RECORDED DATA
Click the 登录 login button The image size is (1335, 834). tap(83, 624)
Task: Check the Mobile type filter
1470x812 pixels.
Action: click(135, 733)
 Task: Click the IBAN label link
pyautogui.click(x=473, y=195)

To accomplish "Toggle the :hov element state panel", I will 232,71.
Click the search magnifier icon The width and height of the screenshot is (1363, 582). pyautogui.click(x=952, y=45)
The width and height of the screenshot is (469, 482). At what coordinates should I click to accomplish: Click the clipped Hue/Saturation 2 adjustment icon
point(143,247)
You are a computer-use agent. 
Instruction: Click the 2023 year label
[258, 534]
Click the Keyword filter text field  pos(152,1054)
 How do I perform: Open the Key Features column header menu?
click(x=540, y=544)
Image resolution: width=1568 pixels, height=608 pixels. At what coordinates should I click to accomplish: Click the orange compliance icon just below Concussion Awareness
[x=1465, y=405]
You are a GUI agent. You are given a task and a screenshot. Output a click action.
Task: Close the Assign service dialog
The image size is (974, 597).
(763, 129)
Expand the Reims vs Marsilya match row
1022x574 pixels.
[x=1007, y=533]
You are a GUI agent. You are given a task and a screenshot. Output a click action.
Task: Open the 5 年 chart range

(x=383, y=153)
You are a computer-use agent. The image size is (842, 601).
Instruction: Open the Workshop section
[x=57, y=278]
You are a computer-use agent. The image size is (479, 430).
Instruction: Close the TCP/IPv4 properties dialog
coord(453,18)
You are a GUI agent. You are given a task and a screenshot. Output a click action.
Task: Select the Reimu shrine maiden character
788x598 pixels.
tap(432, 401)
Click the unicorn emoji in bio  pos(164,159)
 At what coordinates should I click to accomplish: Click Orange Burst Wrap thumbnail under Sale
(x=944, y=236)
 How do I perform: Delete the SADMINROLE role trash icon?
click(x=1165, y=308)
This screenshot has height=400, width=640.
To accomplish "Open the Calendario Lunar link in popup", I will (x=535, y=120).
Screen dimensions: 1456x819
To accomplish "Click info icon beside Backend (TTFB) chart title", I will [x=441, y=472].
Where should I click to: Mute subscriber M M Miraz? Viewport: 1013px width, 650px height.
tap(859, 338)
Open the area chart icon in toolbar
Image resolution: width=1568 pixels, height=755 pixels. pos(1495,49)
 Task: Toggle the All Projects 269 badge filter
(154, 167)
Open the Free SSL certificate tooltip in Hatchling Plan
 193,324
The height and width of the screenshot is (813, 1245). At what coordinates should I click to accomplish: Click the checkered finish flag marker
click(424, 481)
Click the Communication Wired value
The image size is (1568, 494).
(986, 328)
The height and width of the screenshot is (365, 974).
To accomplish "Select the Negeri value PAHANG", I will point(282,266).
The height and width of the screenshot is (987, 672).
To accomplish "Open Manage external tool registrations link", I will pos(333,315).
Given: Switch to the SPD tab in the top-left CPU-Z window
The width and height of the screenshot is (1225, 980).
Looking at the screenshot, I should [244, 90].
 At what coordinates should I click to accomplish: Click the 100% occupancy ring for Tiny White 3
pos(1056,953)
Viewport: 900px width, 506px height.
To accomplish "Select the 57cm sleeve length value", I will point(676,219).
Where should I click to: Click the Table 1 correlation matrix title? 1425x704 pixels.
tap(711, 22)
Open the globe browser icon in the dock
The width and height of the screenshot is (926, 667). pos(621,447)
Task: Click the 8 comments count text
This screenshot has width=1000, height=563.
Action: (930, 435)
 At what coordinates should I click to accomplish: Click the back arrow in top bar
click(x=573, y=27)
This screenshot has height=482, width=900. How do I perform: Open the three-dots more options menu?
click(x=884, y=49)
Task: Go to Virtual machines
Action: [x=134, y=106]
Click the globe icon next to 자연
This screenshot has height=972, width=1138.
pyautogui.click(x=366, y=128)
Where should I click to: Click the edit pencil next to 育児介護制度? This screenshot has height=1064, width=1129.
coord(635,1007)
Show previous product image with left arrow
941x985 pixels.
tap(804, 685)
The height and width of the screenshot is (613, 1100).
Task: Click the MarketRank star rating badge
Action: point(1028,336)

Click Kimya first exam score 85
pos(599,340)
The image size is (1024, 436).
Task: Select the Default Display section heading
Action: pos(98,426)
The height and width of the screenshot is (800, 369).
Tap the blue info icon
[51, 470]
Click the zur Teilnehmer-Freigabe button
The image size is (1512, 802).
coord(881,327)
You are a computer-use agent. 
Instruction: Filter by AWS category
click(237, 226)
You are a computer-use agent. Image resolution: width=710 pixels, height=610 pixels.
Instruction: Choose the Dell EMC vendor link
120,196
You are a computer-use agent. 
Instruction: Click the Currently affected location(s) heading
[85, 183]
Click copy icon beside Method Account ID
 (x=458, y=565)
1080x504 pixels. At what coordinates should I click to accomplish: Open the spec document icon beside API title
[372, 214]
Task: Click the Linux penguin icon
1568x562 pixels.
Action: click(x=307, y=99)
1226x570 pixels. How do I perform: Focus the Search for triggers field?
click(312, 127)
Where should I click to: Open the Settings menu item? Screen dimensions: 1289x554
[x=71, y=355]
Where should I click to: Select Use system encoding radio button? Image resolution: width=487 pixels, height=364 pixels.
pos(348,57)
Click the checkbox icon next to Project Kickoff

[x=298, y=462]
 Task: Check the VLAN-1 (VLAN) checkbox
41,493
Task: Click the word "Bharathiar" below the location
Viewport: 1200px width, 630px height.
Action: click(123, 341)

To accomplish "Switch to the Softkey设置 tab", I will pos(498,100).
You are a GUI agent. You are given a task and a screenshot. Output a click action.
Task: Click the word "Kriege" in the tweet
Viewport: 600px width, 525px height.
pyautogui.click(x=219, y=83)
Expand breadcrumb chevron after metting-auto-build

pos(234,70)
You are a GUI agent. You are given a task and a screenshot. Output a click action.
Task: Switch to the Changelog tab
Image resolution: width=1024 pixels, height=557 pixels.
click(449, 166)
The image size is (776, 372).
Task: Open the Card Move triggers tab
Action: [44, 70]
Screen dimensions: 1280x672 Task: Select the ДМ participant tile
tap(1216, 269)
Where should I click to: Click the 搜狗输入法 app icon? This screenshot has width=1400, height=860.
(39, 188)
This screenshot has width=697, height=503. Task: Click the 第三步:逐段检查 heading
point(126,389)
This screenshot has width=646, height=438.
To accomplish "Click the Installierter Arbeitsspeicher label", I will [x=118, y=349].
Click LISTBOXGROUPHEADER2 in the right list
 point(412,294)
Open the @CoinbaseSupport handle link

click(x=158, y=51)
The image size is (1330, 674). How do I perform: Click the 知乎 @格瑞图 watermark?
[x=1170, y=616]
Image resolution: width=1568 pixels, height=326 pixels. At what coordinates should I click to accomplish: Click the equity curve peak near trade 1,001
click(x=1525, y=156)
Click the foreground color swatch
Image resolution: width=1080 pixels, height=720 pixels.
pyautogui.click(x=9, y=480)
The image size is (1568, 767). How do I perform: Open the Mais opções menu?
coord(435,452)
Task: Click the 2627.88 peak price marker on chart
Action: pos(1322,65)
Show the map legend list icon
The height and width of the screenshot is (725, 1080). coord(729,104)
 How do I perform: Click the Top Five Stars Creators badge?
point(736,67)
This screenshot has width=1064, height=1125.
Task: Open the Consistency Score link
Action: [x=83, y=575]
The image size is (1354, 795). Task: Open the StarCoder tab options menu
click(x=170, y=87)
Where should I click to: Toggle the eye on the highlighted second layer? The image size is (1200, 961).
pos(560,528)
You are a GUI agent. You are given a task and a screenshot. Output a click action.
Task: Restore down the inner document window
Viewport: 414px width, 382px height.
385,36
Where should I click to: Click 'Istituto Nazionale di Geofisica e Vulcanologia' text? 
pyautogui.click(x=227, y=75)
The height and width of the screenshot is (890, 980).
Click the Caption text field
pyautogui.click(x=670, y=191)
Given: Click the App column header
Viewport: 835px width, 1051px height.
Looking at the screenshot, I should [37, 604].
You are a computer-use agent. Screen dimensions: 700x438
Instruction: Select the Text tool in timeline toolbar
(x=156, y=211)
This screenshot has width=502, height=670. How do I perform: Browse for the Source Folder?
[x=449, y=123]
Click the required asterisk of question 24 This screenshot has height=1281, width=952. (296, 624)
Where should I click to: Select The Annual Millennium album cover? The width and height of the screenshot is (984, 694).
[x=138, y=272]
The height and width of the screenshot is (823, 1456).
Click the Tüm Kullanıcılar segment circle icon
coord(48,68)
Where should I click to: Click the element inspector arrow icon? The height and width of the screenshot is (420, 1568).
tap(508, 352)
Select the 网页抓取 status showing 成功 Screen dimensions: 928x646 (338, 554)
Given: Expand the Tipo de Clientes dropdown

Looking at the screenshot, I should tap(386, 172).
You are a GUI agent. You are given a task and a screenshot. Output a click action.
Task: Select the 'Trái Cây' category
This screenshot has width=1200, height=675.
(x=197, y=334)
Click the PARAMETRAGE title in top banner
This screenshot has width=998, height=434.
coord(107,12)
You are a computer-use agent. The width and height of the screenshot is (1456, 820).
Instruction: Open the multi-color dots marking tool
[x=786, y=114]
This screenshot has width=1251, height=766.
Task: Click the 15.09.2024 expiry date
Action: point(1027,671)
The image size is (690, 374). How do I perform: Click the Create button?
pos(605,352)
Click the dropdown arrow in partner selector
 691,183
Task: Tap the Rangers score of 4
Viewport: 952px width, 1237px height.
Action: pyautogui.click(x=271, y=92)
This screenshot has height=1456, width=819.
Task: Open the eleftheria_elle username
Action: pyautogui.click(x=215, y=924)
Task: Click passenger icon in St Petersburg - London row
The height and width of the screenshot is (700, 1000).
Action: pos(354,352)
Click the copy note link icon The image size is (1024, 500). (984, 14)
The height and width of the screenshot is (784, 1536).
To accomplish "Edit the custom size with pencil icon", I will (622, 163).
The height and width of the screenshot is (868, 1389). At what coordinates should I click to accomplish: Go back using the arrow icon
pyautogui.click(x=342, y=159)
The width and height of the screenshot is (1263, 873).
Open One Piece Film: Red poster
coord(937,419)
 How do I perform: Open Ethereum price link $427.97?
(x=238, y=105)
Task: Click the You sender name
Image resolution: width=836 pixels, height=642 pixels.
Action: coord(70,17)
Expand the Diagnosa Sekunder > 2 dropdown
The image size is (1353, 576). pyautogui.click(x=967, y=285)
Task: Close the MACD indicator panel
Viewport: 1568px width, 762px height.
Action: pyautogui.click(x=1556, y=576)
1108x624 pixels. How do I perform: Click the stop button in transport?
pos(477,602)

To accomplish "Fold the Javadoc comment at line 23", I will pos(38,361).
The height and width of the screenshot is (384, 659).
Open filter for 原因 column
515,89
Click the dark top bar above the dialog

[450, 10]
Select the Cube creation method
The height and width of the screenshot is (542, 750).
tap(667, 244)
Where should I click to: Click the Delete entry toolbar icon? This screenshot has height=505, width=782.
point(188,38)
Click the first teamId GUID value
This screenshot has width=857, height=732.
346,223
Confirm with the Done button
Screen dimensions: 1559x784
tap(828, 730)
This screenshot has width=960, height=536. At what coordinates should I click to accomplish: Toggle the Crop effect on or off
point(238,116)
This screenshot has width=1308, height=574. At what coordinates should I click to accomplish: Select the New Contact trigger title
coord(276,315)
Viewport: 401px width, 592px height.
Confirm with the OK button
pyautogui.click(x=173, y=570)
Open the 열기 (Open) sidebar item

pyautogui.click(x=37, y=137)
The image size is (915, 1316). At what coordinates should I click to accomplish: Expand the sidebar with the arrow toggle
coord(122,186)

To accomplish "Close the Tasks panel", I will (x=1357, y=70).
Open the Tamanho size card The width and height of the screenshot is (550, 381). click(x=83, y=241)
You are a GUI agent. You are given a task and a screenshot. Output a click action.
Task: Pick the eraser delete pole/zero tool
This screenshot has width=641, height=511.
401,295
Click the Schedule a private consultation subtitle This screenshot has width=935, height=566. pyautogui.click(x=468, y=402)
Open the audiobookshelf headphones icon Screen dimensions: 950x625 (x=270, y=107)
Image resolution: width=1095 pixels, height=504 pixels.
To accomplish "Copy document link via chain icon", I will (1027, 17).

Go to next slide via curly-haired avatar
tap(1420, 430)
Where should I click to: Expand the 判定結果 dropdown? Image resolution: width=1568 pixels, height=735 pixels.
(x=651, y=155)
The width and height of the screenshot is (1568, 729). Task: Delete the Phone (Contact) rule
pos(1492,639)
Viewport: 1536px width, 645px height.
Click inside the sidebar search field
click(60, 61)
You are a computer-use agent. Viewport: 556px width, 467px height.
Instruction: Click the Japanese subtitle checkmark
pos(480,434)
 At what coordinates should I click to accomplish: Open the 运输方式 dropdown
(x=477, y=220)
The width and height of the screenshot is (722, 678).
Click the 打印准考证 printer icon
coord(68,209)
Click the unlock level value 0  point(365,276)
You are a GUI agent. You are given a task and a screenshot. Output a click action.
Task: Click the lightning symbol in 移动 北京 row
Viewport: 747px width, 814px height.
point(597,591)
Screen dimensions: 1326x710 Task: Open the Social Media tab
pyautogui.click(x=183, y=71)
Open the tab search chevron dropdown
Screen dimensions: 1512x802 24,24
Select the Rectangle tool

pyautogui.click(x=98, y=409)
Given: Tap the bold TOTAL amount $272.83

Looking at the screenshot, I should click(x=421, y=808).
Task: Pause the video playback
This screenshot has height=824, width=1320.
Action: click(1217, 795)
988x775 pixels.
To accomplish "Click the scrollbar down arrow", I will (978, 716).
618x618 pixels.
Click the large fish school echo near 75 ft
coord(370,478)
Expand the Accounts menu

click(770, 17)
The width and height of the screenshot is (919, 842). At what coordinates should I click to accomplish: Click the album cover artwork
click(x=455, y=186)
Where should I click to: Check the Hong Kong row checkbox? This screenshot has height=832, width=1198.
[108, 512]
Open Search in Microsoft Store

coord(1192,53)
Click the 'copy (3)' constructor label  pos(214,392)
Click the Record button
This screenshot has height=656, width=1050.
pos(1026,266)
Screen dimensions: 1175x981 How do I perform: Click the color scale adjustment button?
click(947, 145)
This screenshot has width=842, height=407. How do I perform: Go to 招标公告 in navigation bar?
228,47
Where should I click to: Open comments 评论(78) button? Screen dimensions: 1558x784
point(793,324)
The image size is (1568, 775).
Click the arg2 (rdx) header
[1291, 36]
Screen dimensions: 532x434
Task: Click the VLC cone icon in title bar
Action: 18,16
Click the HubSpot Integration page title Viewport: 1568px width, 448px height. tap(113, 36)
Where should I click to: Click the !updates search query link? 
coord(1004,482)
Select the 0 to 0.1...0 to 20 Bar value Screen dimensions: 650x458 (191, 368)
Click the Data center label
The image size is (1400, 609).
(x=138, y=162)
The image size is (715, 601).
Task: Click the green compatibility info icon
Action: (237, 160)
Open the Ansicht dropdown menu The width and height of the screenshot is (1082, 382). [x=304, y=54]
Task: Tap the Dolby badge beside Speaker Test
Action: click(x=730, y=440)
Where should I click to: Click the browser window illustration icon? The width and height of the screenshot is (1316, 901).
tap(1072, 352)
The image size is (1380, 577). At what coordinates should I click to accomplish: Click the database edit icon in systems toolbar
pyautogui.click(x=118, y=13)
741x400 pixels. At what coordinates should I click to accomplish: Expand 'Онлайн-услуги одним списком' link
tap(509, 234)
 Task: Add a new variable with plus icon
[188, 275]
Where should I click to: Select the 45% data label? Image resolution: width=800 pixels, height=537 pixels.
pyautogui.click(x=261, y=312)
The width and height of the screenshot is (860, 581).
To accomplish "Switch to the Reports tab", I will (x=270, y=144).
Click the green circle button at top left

TASK ITEM
Reproduce only the lines above, starting at the line with "At what coordinates should I click to accomplish: Click Orange" and ending at the line with "Screen dimensions: 1456x819", exactly as written.

EXERCISE RESPONSE
 At what coordinates should I click to accomplish: Click Orange Burst Wrap thumbnail under Sale
(x=944, y=236)
 How do I perform: Delete the SADMINROLE role trash icon?
click(x=1165, y=308)
This screenshot has height=400, width=640.
To accomplish "Open the Calendario Lunar link in popup", I will (x=535, y=120).
Screen dimensions: 1456x819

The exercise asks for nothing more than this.